(Beginning of INFORMATION SHOWN)
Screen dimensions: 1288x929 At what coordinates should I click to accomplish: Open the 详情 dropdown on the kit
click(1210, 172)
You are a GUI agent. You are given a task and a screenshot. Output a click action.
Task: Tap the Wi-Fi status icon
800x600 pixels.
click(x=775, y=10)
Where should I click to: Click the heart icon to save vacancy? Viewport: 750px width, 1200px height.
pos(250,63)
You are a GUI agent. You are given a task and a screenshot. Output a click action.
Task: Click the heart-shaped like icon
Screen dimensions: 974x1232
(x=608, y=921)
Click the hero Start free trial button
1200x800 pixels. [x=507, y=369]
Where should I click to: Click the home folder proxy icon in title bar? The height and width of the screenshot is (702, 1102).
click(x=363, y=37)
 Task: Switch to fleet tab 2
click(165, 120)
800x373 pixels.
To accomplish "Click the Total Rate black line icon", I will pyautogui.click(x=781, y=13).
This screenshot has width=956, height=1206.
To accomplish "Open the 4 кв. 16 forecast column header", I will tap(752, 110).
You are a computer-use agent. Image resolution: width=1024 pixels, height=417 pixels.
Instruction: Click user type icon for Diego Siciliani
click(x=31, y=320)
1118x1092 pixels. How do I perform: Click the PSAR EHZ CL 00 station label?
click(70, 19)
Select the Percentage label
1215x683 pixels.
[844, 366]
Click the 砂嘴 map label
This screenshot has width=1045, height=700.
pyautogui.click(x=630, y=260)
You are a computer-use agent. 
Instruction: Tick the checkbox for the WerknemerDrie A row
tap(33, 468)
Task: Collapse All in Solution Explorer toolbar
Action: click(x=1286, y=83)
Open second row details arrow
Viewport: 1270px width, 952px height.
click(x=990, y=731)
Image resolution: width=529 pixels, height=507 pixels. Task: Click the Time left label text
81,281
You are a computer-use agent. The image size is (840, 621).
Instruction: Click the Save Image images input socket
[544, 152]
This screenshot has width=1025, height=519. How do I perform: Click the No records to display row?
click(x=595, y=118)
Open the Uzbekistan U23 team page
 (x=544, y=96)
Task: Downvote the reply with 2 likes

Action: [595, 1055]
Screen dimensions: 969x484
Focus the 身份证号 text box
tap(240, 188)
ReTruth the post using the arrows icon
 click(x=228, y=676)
(End of INFORMATION SHOWN)
▶ _TASK BRIEF_:
Repeat the listing above line by line, exactly as written.

▶ _RESPONSE BELOW_:
Screen dimensions: 1288x929 At what coordinates should I click to accomplish: Open the 详情 dropdown on the kit
click(1210, 172)
You are a GUI agent. You are given a task and a screenshot. Output a click action.
Task: Tap the Wi-Fi status icon
800x600 pixels.
click(x=775, y=10)
Where should I click to: Click the heart icon to save vacancy? Viewport: 750px width, 1200px height.
pos(250,63)
You are a GUI agent. You are given a task and a screenshot. Output a click action.
Task: Click the heart-shaped like icon
Screen dimensions: 974x1232
(x=608, y=921)
Click the hero Start free trial button
1200x800 pixels. [x=507, y=369]
Where should I click to: Click the home folder proxy icon in title bar? The height and width of the screenshot is (702, 1102).
click(x=363, y=37)
 Task: Switch to fleet tab 2
click(165, 120)
800x373 pixels.
To accomplish "Click the Total Rate black line icon", I will pyautogui.click(x=781, y=13).
This screenshot has width=956, height=1206.
To accomplish "Open the 4 кв. 16 forecast column header", I will tap(752, 110).
You are a computer-use agent. Image resolution: width=1024 pixels, height=417 pixels.
Instruction: Click user type icon for Diego Siciliani
click(x=31, y=320)
1118x1092 pixels. How do I perform: Click the PSAR EHZ CL 00 station label?
click(70, 19)
Select the Percentage label
1215x683 pixels.
[844, 366]
Click the 砂嘴 map label
This screenshot has width=1045, height=700.
pyautogui.click(x=630, y=260)
You are a computer-use agent. 
Instruction: Tick the checkbox for the WerknemerDrie A row
tap(33, 468)
Task: Collapse All in Solution Explorer toolbar
Action: click(x=1286, y=83)
Open second row details arrow
Viewport: 1270px width, 952px height.
click(x=990, y=731)
Image resolution: width=529 pixels, height=507 pixels. Task: Click the Time left label text
81,281
You are a computer-use agent. The image size is (840, 621).
Instruction: Click the Save Image images input socket
[544, 152]
This screenshot has width=1025, height=519. How do I perform: Click the No records to display row?
click(x=595, y=118)
Open the Uzbekistan U23 team page
 (x=544, y=96)
Task: Downvote the reply with 2 likes

Action: [595, 1055]
Screen dimensions: 969x484
Focus the 身份证号 text box
tap(240, 188)
ReTruth the post using the arrows icon
 click(x=228, y=676)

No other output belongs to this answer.